◆ Input records:
───

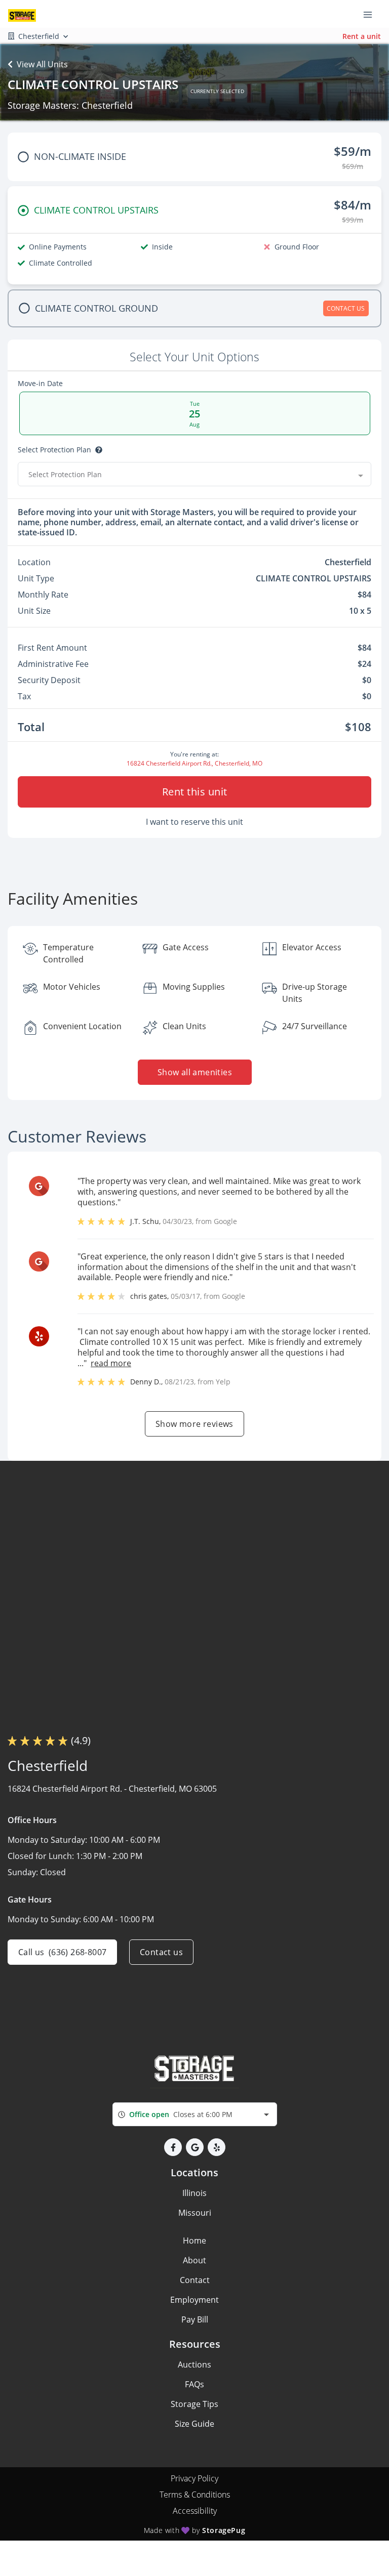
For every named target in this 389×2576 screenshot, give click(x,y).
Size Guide (194, 2423)
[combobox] (194, 474)
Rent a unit (361, 36)
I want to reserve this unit (194, 821)
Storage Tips (194, 2404)
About (194, 2260)
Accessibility (195, 2510)
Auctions (194, 2364)
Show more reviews (194, 1423)
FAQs (194, 2384)
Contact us (161, 1952)
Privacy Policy (194, 2478)
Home (194, 2240)
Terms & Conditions (195, 2494)
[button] (173, 2147)
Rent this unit (194, 791)
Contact (195, 2280)
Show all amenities (194, 1072)
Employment (194, 2299)
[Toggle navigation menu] (372, 14)
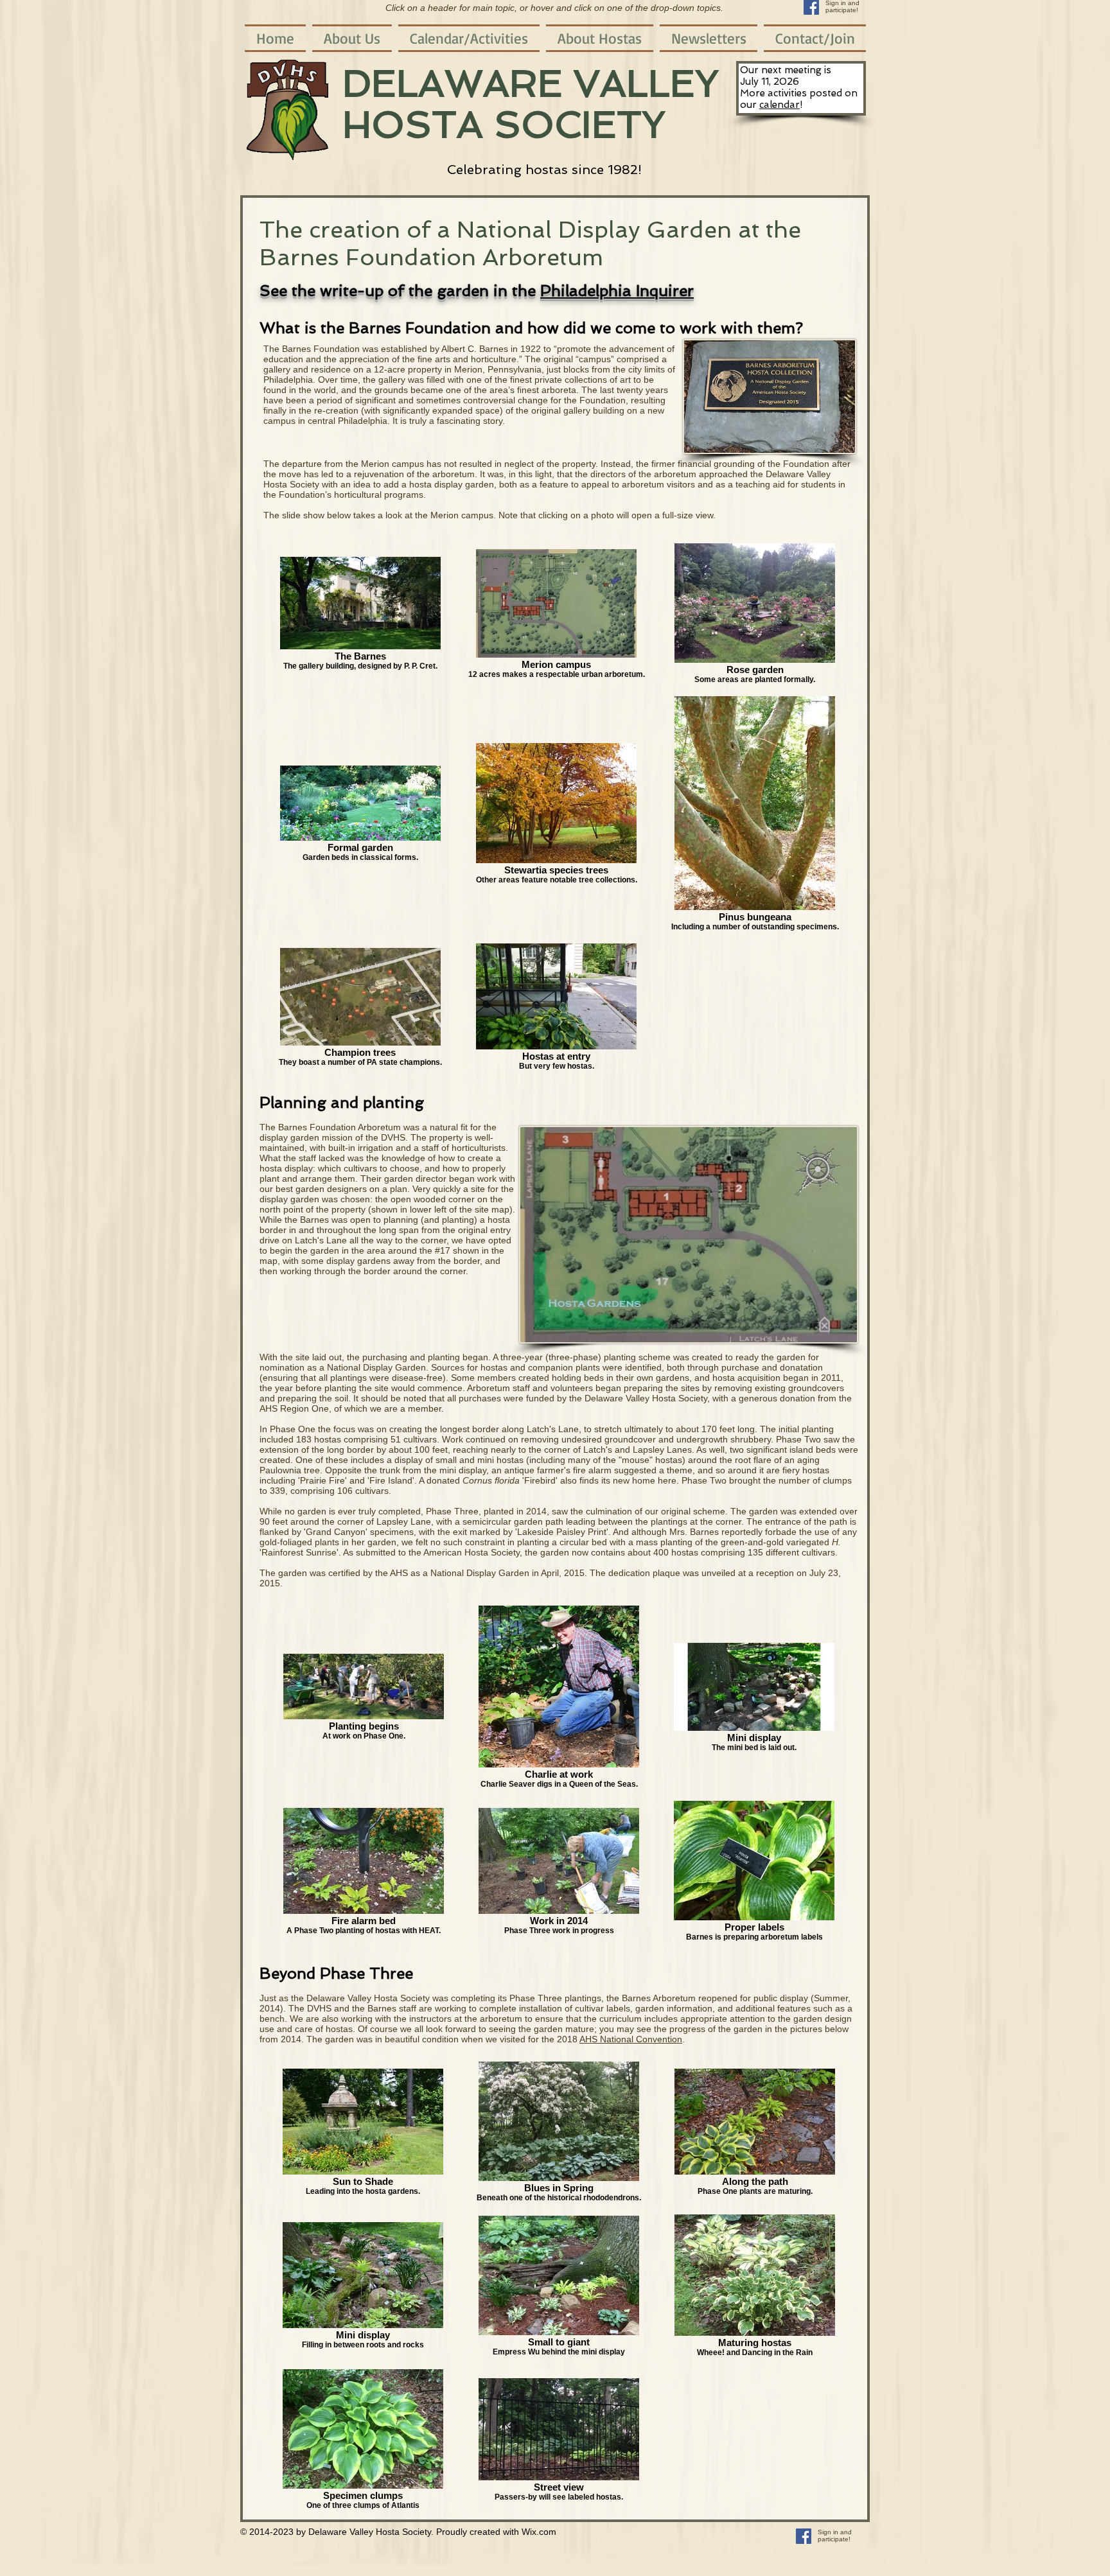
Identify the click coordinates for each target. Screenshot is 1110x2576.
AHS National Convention (630, 2039)
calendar (779, 104)
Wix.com (539, 2532)
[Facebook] (803, 2536)
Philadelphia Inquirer (617, 290)
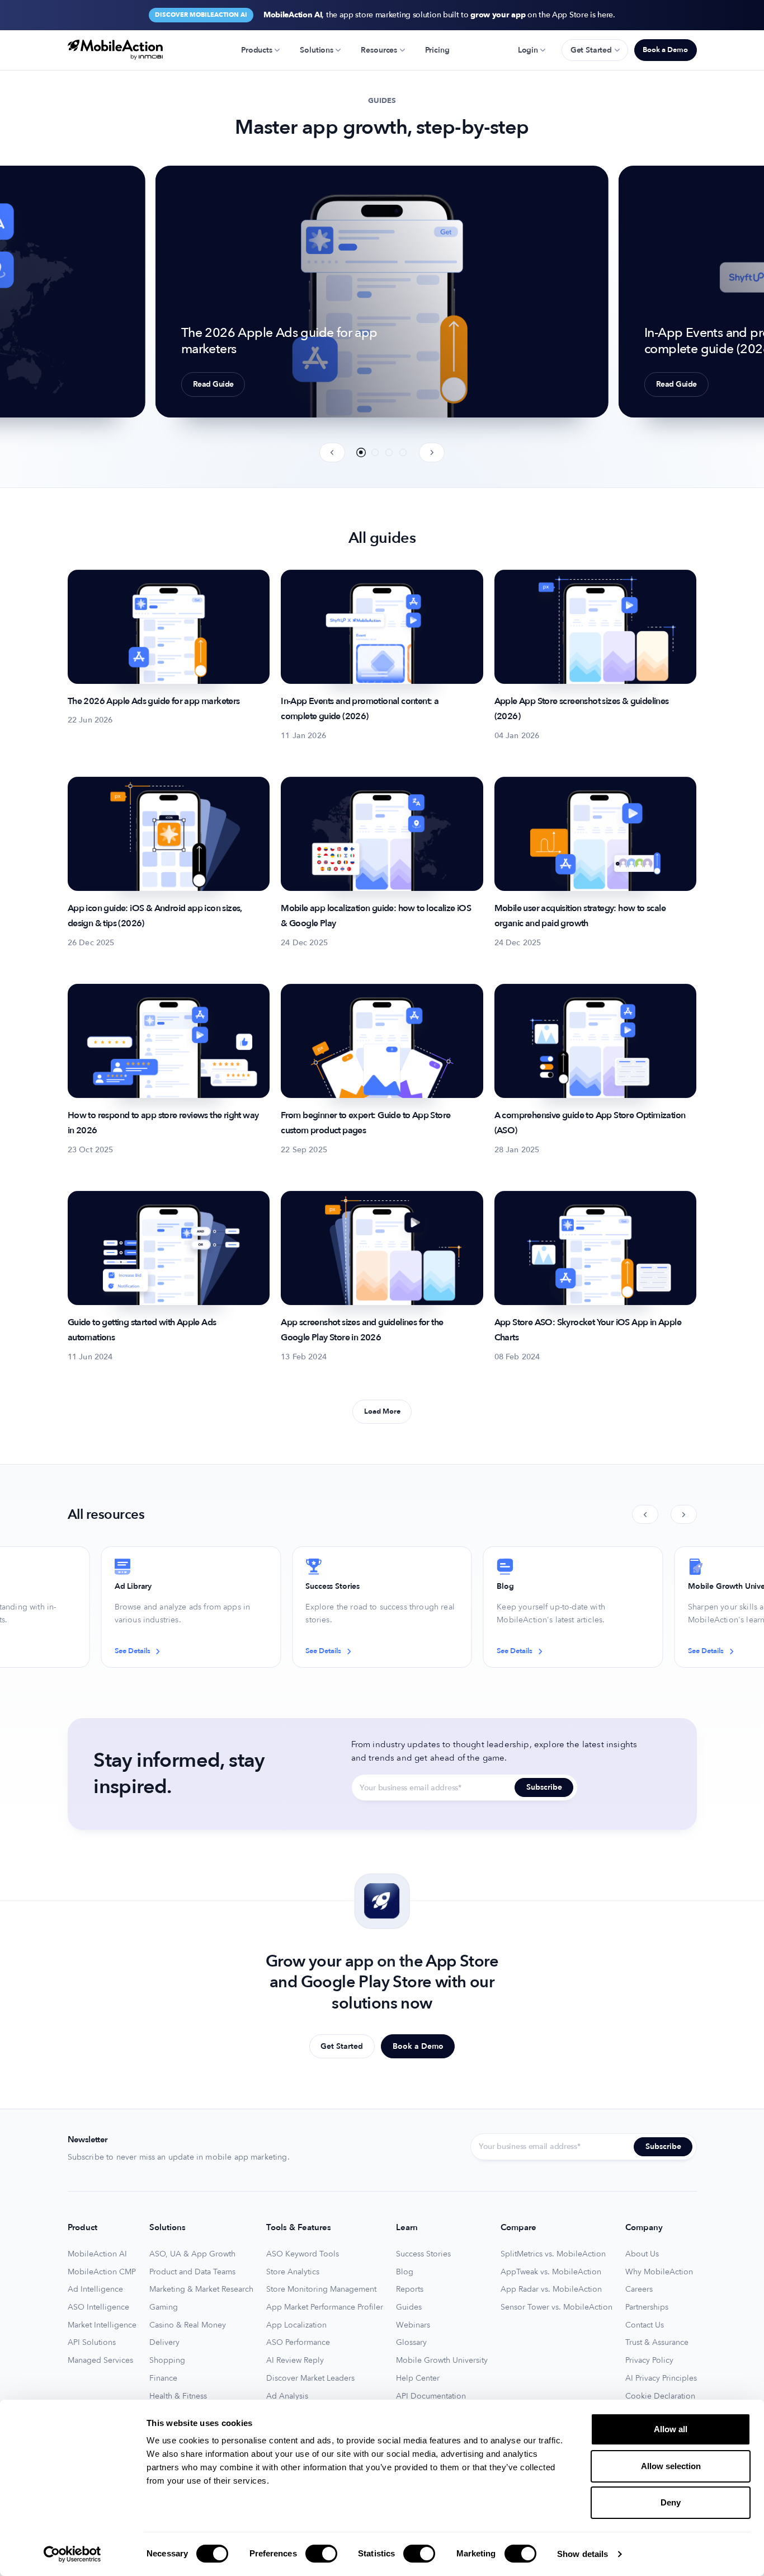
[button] (360, 452)
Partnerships (646, 2307)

───

◆ Directions for this task: Which of the lines in the material carry the string "click"? Pull them out.

◆ Result below:
For every named target in this 389×2576 screenshot, give click(x,y).
Identify the click coordinates for each target. Screenshot is 1110x2576.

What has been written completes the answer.